Malaysia (lampost.co)–Stasiun penyiaran publik milik pemerintah Malaysia, Radio Televisyen Malaysia (RTM), menyampaikan permohonan maaf resmi atas kekeliruan penyebutan nama Presiden Republik Indonesia saat siaran langsung Konferensi Tingkat Tinggi (KTT) ke-47 ASEAN di Kuala Lumpur.
Dalam siaran langsung yang menayangkan kedatangan para pemimpin ASEAN dan dunia di Pusat Konvensi Kuala Lumpur (KLCC) pada Minggu (26/10/2025), komentator RTM keliru menyebut Presiden RI Prabowo Subianto sebagai Presiden Joko Widodo.
Kesalahan tersebut langsung terdengar jelas oleh sejumlah wartawan dari berbagai negara yang tengah berada di media center KTT ASEAN. Tak lama kemudian, kekeliruan itu menjadi sorotan publik dan media internasional, terutama karena melibatkan dua tokoh utama Indonesia.
Departemen Penyiaran Malaysia menyampaikan permohonan maaf kepada Presiden Prabowo Subianto dan Pemerintah Republik Indonesia atas kesalahan penyebutan tersebut.
“Departemen Penyiaran Malaysia menyampaikan permohonan maaf selama siaran langsung RTM dalam rangka KTT Ke-47 ASEAN dan pertemuan terkait yang diadakan di Pusat Konvensi Kuala Lumpur (KLCC),” tulis pernyataan RTM.

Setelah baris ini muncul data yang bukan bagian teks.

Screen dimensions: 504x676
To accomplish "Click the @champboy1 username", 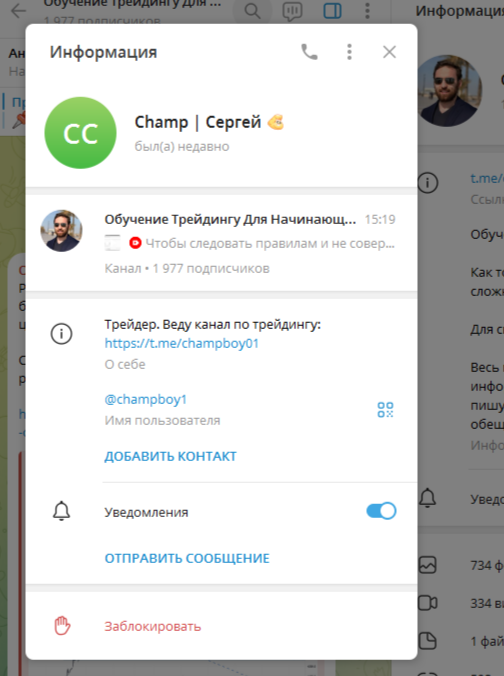I will click(x=145, y=400).
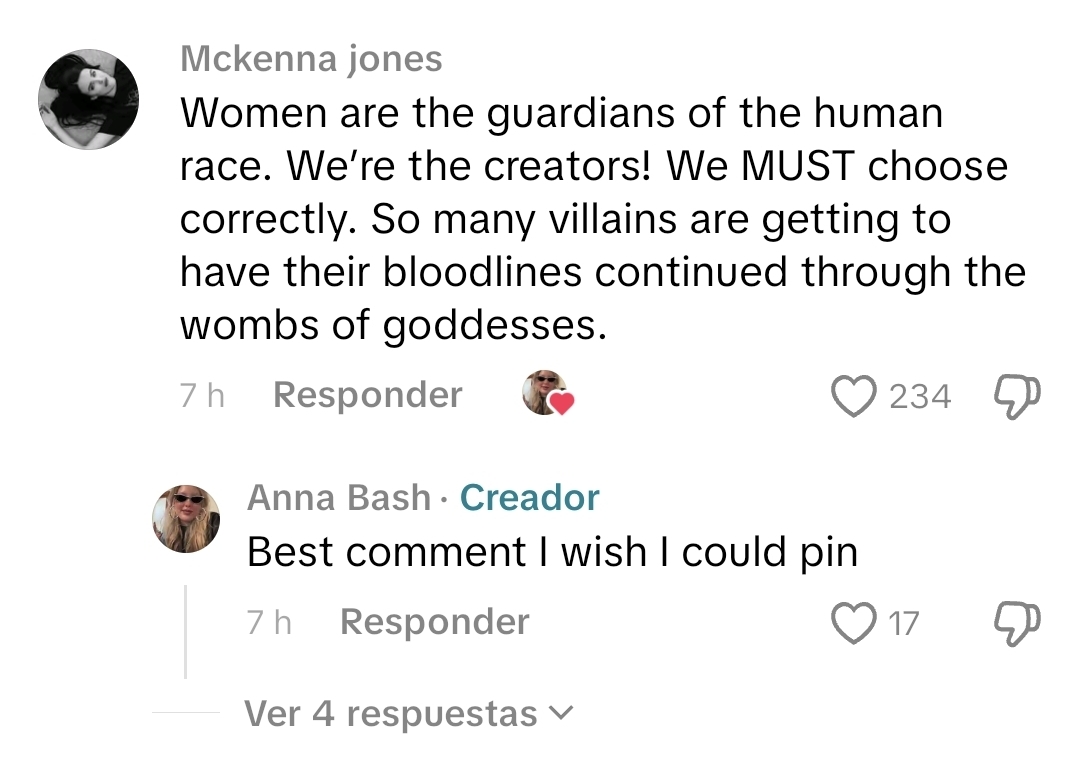1080x771 pixels.
Task: Click the Creador label beside Anna Bash
Action: pos(530,497)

Menurut RTM, kekeliruan itu terjadi akibat human error saat proses penyiaran berlangsung. Hasil penyelidikan internal menunjukkan bahwa komentator siaran secara tidak sengaja menyebut nama yang keliru.
Pemerintah Malaysia menaruh perhatian serius terhadap insiden tersebut, terutama karena hubungan diplomatik Indonesia dan Malaysia selama ini terjalin erat di kawasan ASEAN.
“RTM memandang hal ini dengan serius dan telah mengambil tindakan yang sesuai. RTM menyampaikan permohonan maaf kepada Presiden dan Pemerintah Republik Indonesia. Serta kepada semua pihak yang terdampak oleh kesalahan ini,” lanjut pernyataan itu.
Perkuat Pengawasan
Sebagai bentuk tanggung jawab, RTM berkomitmen memperkuat pengawasan editorial dan proses verifikasi fakta di seluruh program siaran. Langkah ini diambil agar kesalahan serupa tidak terulang di masa mendatang.
“RTM akan terus memastikan semua informasi yang disiarkan akurat dan disampaikan dengan integritas,” tegas pihak penyiaran publik Malaysia tersebut.
Insiden ini menjadi pelajaran penting bagi lembaga penyiaran publik lebih cermat dan profesional menyampaikan informasi, terutama dalam konteks diplomasi antarnegara.